Installation de Camille Dufour à Damme

Le « Stadsfestival » de Damme a envahi la petite ville folklorique de Flandre-Occidentale. On y retrouve un bon nombre d’artistes belges dans un parcours riche et subtil. Au rendez-vous : Berlinde de Bruyckere, Charles Szymkowicz, Michaël Borremans…

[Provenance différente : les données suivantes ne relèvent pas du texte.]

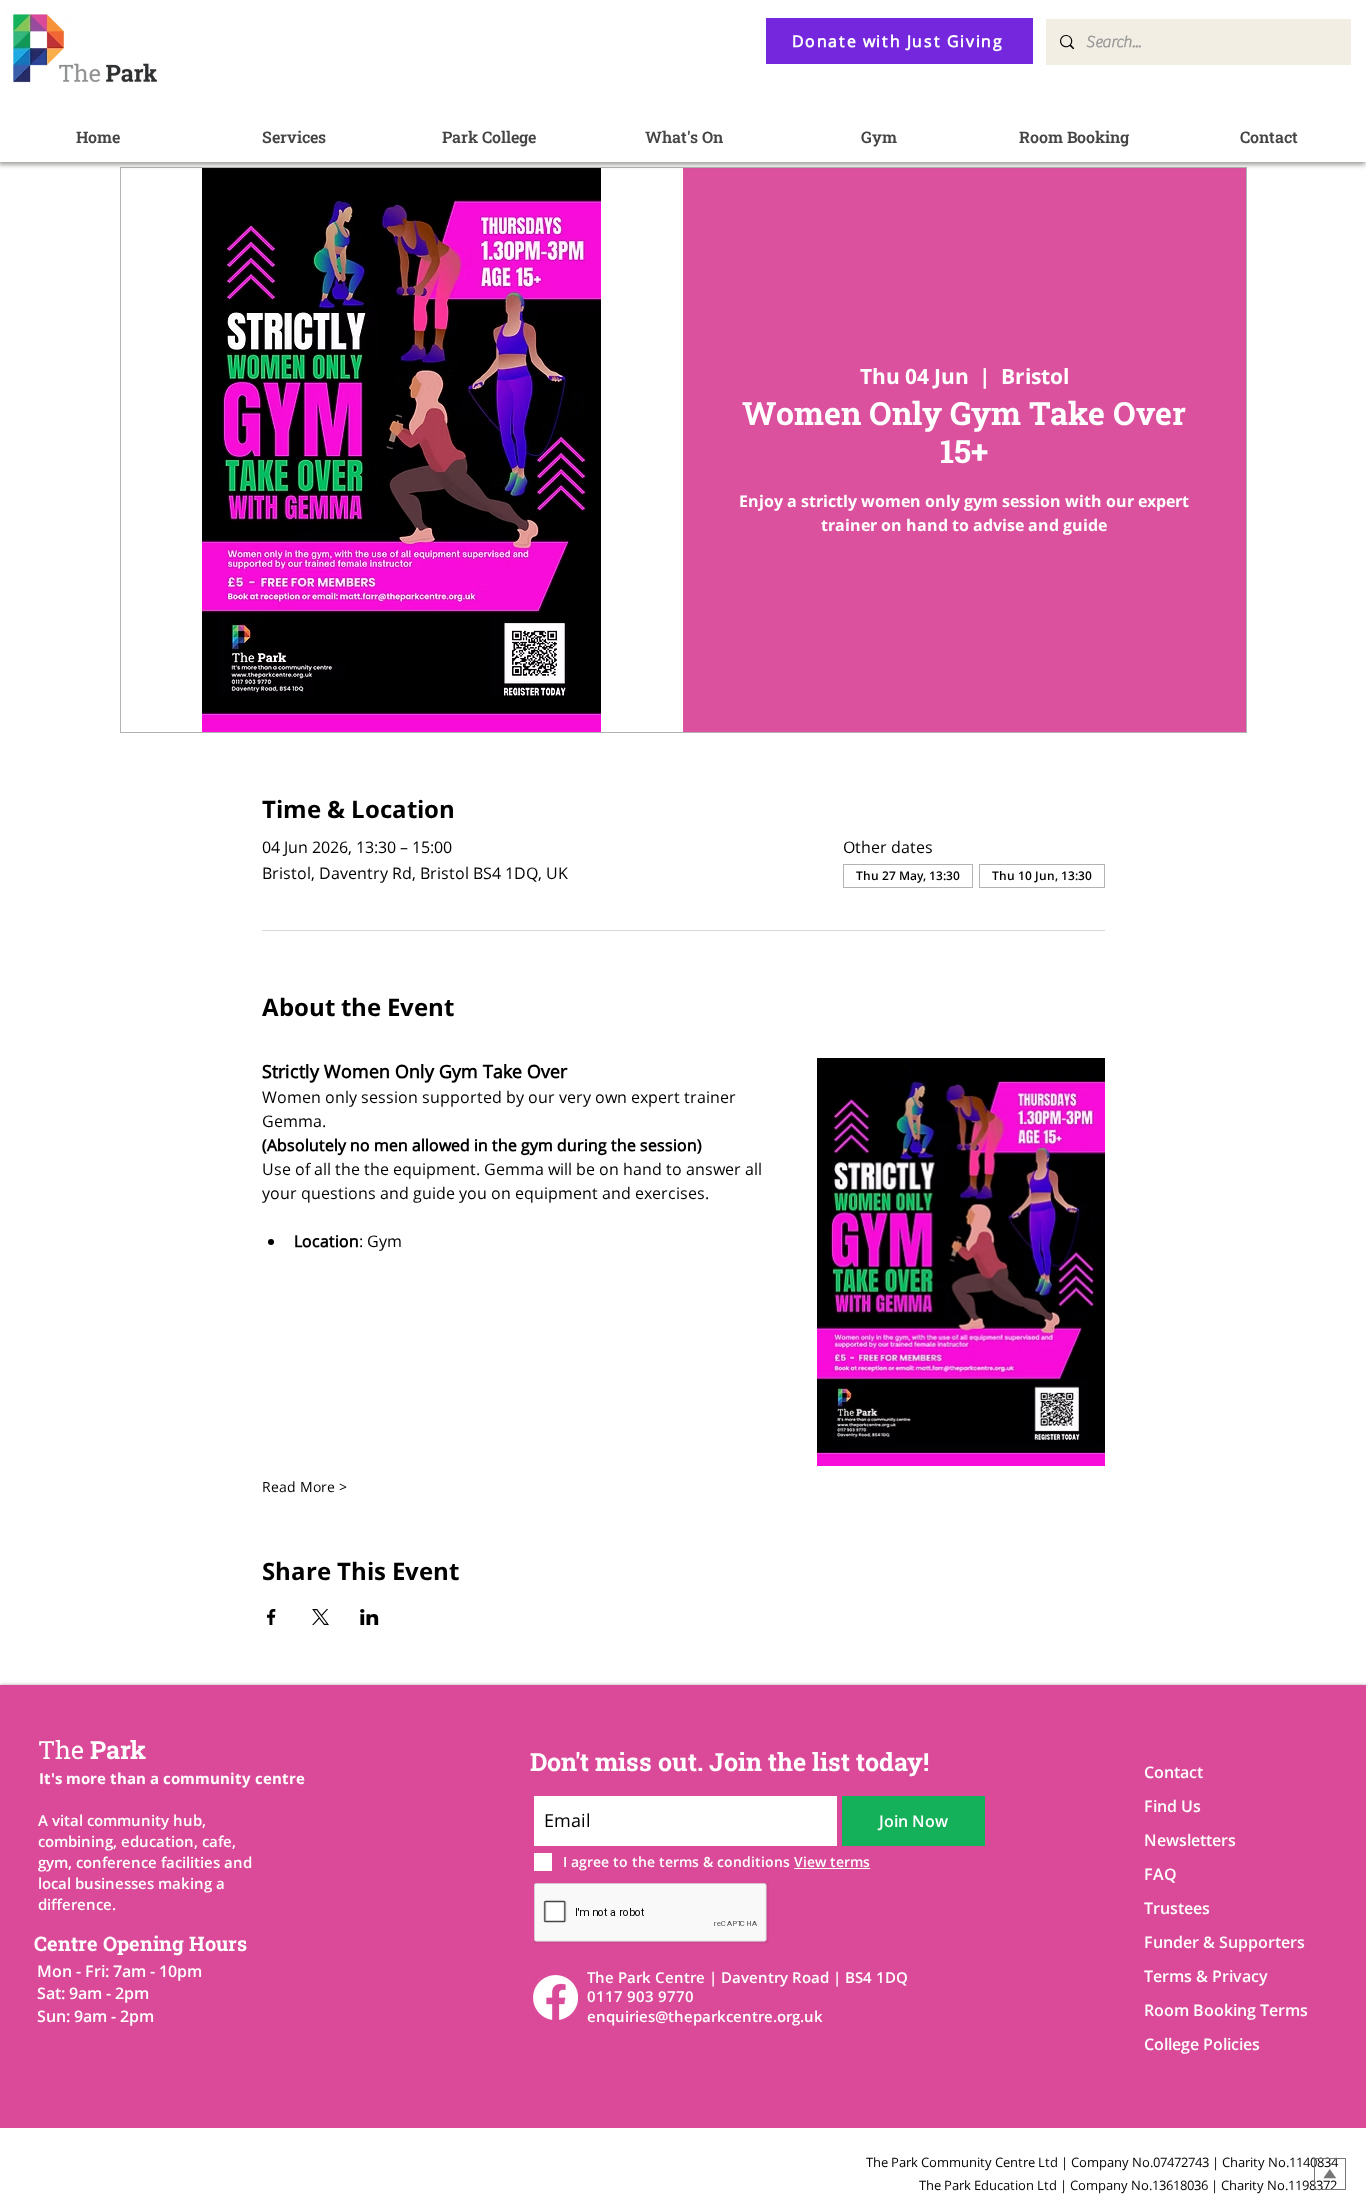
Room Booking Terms (1214, 2010)
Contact (1173, 1772)
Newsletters (1190, 1840)
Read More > (304, 1486)
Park (92, 1749)
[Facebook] (555, 1997)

« Les rivières les plus poissonneuses ne sont pas celles où il y a le plus d’eau », écrivait en 1867 Charles De Coster dans le premier chef-d’œuvre « belge », La légende et les aventures héroïques, joyeuses et glorieuses d’Ulenspiegel et de Lamme Goedzak au Pays de Flandre et ailleurs. À en croire certains critiques, l’art européen s’expose à Londres, Berlin, Paris, Venise… ou n’est pas. Mais parfois des villes plus petites font exception à la « règle ». À Damme, ville d’Ulenspiegel, entre Bruges et la côte belge, des dizaines d’artistes contemporains se sont donné rendez-vous le temps d’une exposition digne d’un grand musée.

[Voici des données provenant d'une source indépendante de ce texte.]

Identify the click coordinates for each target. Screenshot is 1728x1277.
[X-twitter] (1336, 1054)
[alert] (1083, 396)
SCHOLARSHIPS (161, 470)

Cette seconde édition du « Stadsfestival » prend place dans trois lieux atypiques :  une vieille école, un ancien hôpital et la belle église de Damme. Ces lieux de vie ouvrent le champ des possibles et offrent des ambiances fondamentalement différentes.

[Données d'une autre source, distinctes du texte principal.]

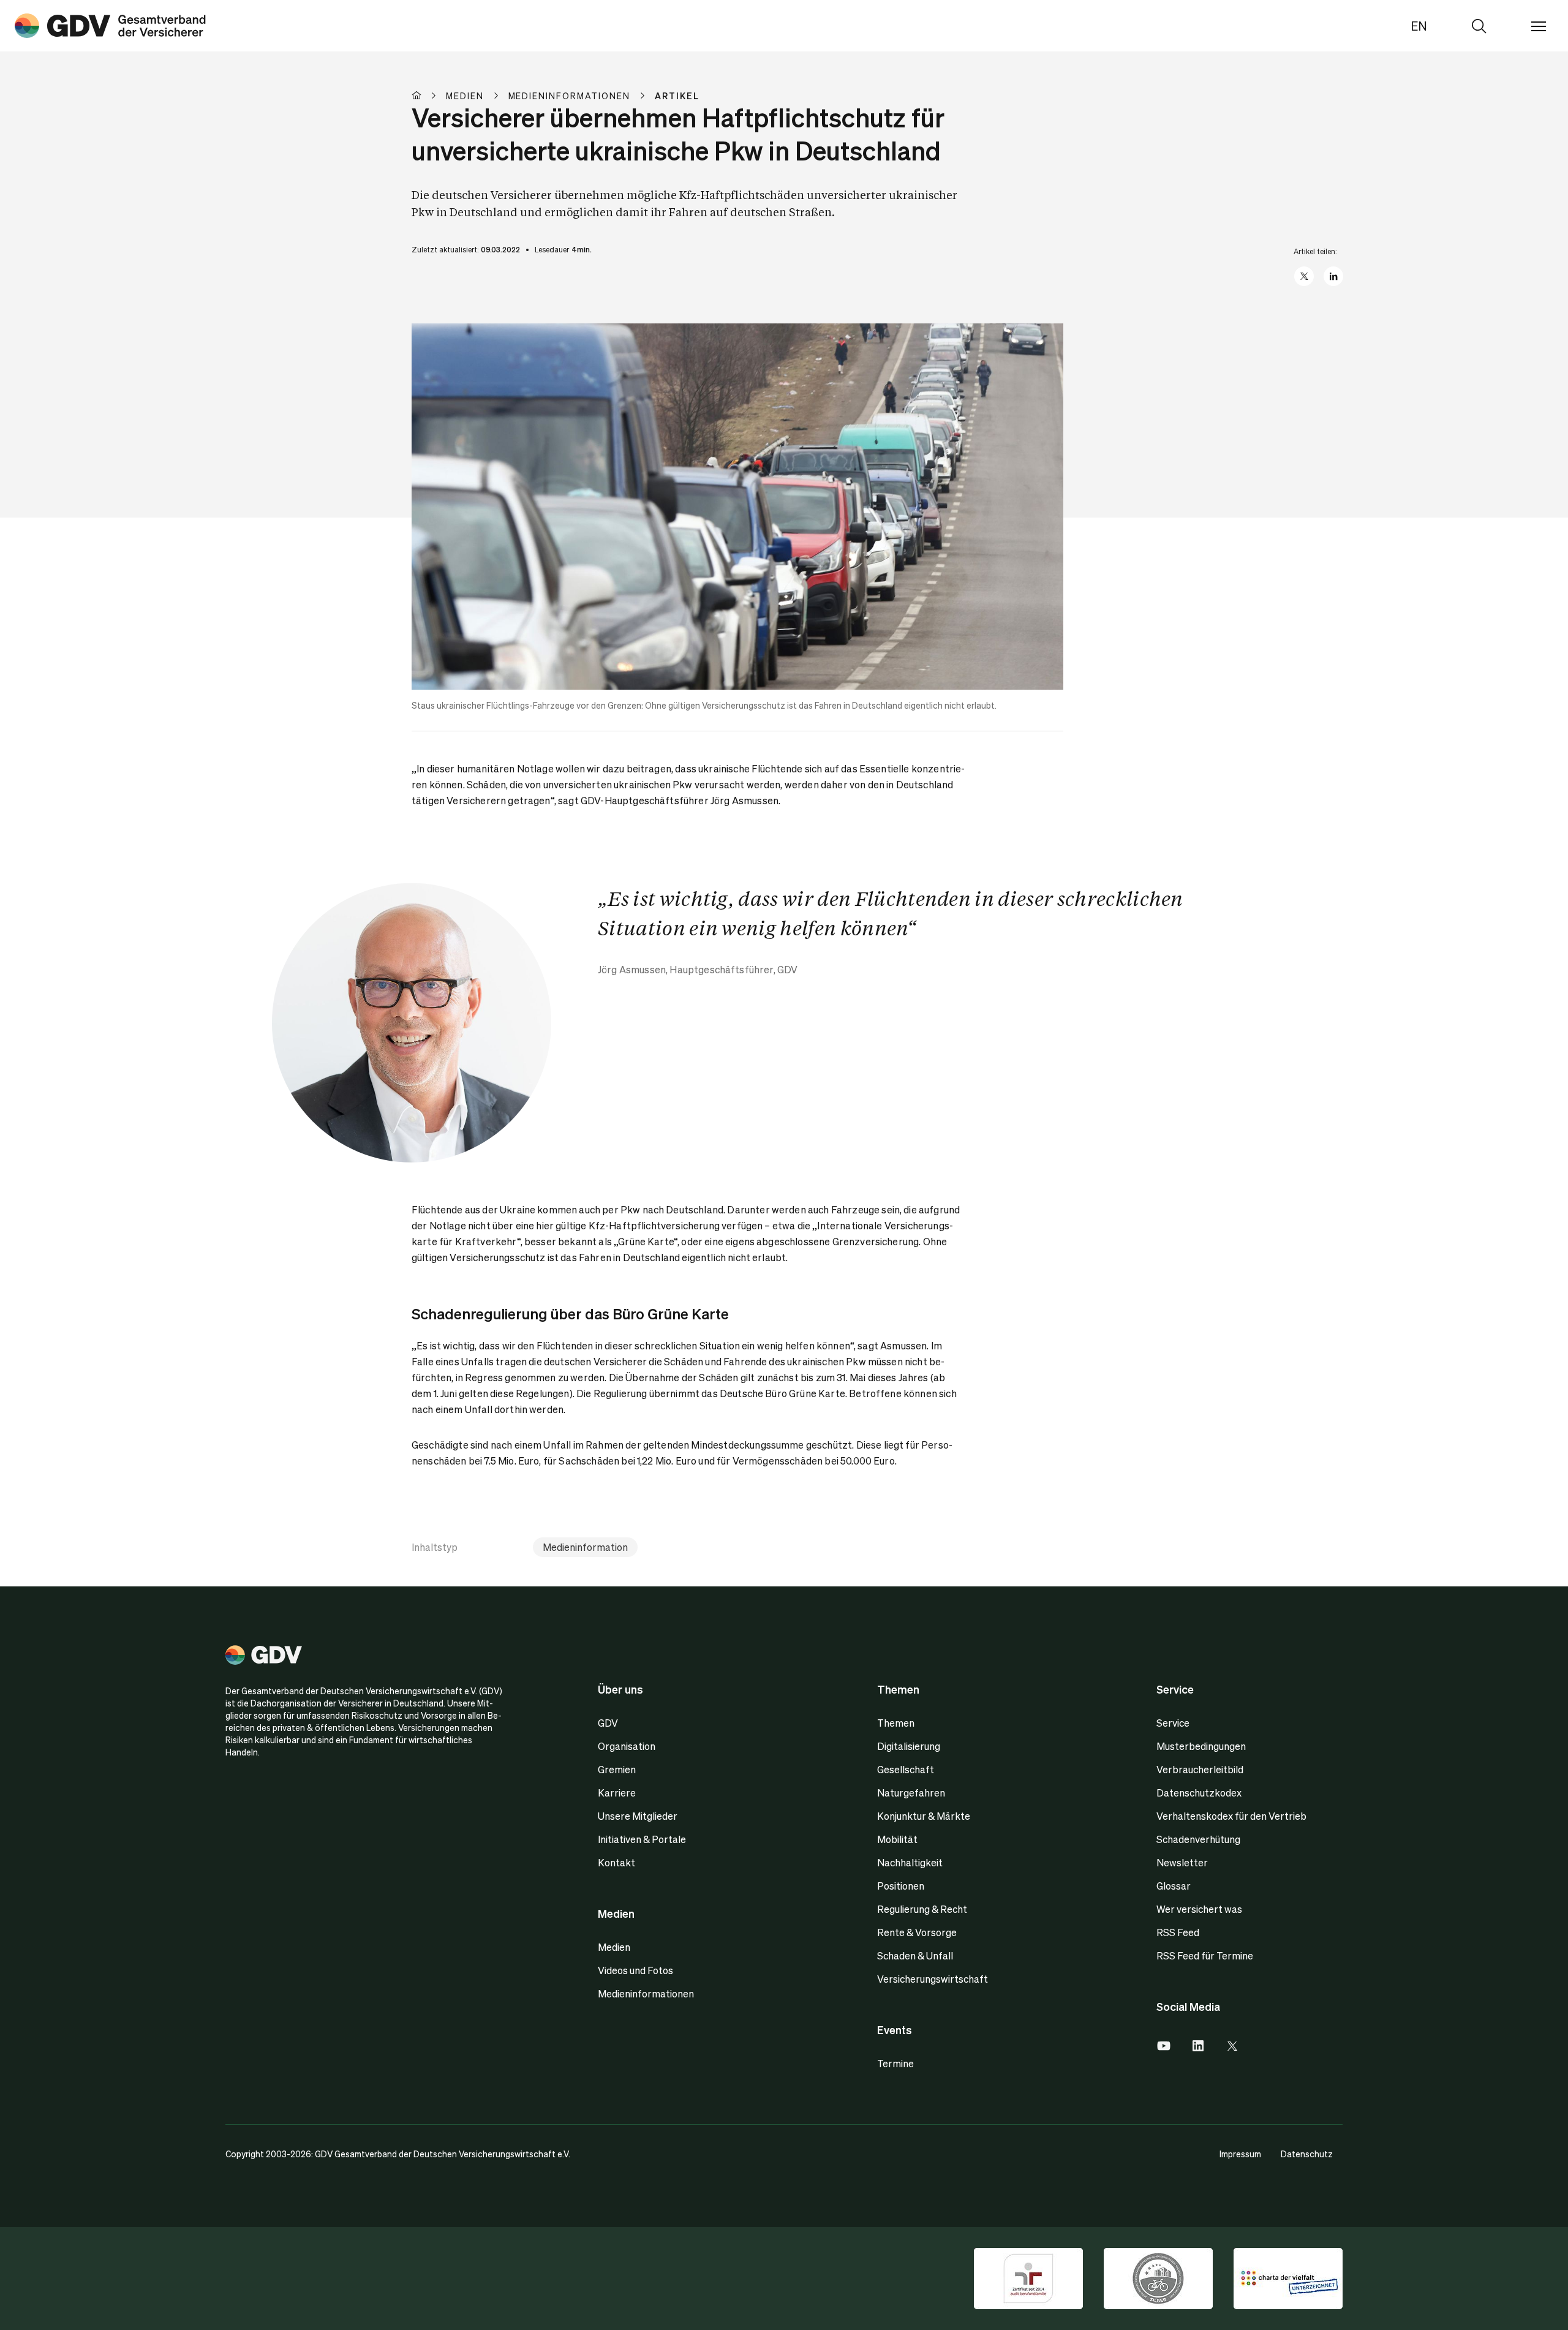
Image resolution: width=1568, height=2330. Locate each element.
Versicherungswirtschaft (932, 1978)
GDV (608, 1722)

Sublime délabrement contemporain

Dans l’ancien hôpital de Damme, chaque chambre est un univers. Dans le grand couloir délabré, on s’arrêtera surtout dans le sanctuaire dédié au « coussin ». Deux toiles inspirantes des Belges Jozef Constant et Mariek Vanbuel évoquent, dans un esprit très Tuymans, ces textiles blancs sur lesquels naissent les rêves. En face, d’autres installations jouent sur les contrastes de cet objet quotidien. Benjamin Sabatier signe notamment un coussin de béton sur lequel se trouve une lourde pierre.

Dans l’école transformée en salle d’exposition, la Belge Camille Dufour, lauréate du Prix de la gravure et de l’image imprimée du Centre de la Gravure de La Louvière, monopolise tout l’espace avec une de ses installations singulières. Elle nous offre une réflexion sensible sur la gravure et le procédé de reproduction. Loin des illusions mimétiques et des « effets de réel », la gravure se dévoile dans ce qu’elle a de plus technique. De la page blanche à l’œuvre d’art. À côté de Camille Dufour, dans un tout autre registre, son compatriote Michaël Borremans présente « The past and the future », un tableau expressionniste sur la pourriture des dents et la phobie viscérale de la décrépitude.

A home is not a hole (Didier Faustino)

Le parcours se poursuit dans l’église de Damme, à l’ombre d’une tour colossale. Nous ne sommes plus surpris de voir des artistes contemporains dans les églises de Flandre. Mais les résultats sont toujours surprenants. Dans Onze-Lieve-Vrouw-Hemelvaartkerk, le thème de la mort plane comme une odeur d’encens. Le Belge Johan Six aborde la dégradation physique : il a enterré plusieurs livres identiques et expose les différentes étapes de la décomposition. Le Français Didier Faustino apporte quant à lui la lumière dans cet édifice austère grâce à une installation solaire « A home is not a hole », véritable éloge du vide et de la vacuité.

On retiendra également les images énigmatiques et corporelles de Berlinde De Bruyckere. Tout comme l’installation apocalyptique du Belge Matthias De Wolf : des singes d’argile semant le chaos dans un décor de supermarché. Très « Planète des singes ».